This is a discussion I had recently with my friend Nicolas Bry on how social media impacting the content recommendation space.
- Hi Ben, you’re a specialist in the field of Content Discovery, and you’re currently updating a “recommendation engine” study, tell us more about it: where does the need for recommendation come from?
Together with my colleague Sebastian Becker from thebrainbehind and David Gillies, we are putting together an updated guide for operators, to speed up their RFI/RFP processes. It’s all hush hush until it comes out, but anyone interested can always keep an eye here.
The traditional reason that we have been grappling with for years is the content explosion, but a newer challenge is brought by companion screens, multiscreen or the TV-Anywhere user experience, which is linked to the emerging social TV phenomenon that you are working on. As always, challenge also means opportunity.
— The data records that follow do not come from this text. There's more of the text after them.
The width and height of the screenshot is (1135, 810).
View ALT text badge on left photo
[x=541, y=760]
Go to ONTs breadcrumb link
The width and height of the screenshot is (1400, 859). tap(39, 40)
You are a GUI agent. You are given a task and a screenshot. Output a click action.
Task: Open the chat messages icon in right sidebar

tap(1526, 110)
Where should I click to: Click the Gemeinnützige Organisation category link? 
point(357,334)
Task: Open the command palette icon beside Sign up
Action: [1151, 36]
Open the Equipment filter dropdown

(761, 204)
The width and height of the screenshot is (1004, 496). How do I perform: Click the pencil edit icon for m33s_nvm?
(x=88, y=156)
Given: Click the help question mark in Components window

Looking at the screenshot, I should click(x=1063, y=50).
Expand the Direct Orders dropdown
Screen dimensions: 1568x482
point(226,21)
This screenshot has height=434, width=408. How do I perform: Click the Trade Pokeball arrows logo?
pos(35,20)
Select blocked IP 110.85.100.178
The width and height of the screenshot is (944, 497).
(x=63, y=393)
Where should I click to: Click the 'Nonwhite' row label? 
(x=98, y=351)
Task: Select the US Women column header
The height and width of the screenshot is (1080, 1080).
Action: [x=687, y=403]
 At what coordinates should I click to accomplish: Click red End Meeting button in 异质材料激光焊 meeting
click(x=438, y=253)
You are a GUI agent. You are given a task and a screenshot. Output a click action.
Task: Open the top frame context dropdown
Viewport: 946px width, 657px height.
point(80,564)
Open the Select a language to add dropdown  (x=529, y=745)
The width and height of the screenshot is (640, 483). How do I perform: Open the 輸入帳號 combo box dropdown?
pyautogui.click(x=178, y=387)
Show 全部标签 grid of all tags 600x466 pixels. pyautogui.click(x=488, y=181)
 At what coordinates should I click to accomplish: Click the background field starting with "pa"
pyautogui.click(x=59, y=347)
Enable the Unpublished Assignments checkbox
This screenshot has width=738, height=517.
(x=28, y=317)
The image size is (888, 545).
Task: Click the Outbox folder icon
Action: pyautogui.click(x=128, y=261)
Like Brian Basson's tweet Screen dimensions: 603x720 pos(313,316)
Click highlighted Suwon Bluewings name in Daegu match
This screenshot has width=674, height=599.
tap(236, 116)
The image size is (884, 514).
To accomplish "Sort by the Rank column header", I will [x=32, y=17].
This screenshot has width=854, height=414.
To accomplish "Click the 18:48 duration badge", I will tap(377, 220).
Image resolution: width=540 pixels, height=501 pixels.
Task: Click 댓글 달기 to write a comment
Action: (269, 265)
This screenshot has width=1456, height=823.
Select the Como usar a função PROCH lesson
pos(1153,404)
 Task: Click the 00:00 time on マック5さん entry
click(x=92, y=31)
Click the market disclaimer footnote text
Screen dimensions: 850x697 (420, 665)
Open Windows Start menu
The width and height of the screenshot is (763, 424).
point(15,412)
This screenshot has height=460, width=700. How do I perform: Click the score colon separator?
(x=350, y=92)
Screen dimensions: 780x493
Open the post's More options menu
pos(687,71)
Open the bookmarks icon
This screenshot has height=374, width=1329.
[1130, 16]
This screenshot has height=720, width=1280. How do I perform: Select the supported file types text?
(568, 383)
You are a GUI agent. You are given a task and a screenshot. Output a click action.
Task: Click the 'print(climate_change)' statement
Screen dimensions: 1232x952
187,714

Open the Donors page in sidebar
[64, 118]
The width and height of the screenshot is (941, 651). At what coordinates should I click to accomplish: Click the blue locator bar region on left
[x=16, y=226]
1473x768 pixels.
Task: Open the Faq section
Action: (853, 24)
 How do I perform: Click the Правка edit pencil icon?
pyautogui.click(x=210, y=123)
But back to the Content Explosion first. It has been with us for well over a decade, at least since the “long tail” became a challenge and an incredible opportunity. It’s no longer newsworthy to note that almost all of iTunes’s millions of items have been sold at least once, or that Amazon’s critical mass of both catalogue and users enable it, unlike brick & mortar shops, to make a significant proportion of revenue from back-catalogue. But when you now look at Netflix’s catalogue on a TV in the US, or for example the Orange VoD store in France, you can only state the obvious: there’s just so much to choose from that the traditional TV navigation paradigms don’t deliver a satisfying user experience anymore (if they ever did). And if you could fix the issue within your walled garden, the OTT offerings will just shift the goal posts again.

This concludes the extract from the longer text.